## Prompt
Repeat every entry word for word, skipping the pictures.
── Materials provided ──
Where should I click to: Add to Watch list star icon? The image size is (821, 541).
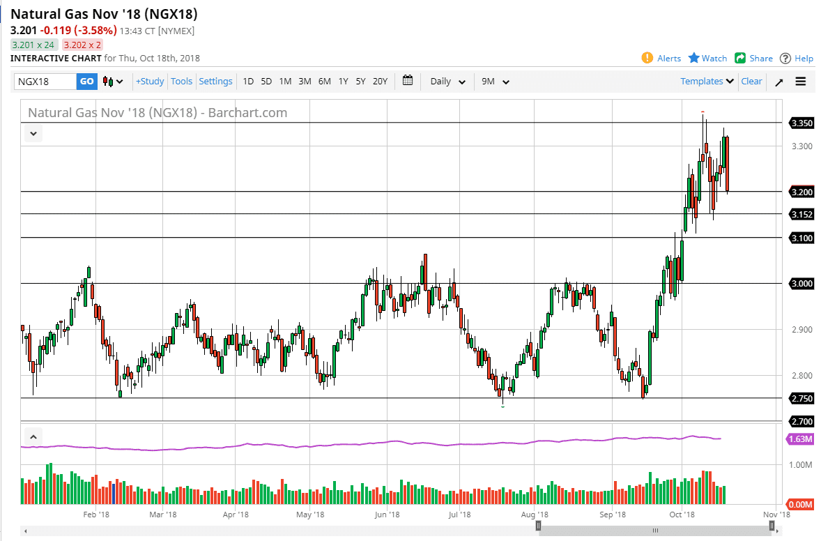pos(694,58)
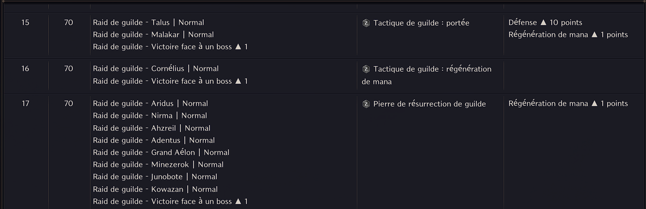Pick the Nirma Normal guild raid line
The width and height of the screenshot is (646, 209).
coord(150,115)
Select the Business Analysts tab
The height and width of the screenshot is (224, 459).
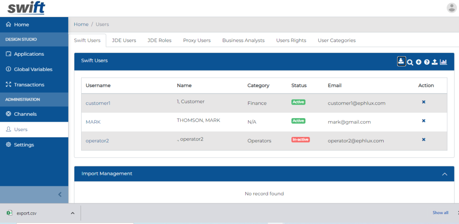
───
## Response
Where should I click to: Add to Watch list star icon? The image size is (821, 541).
pos(694,58)
Pick the Nirma Normal guild raid line
The width and height of the screenshot is (646, 209).
coord(150,115)
Select the Business Analysts tab
The height and width of the screenshot is (224, 459).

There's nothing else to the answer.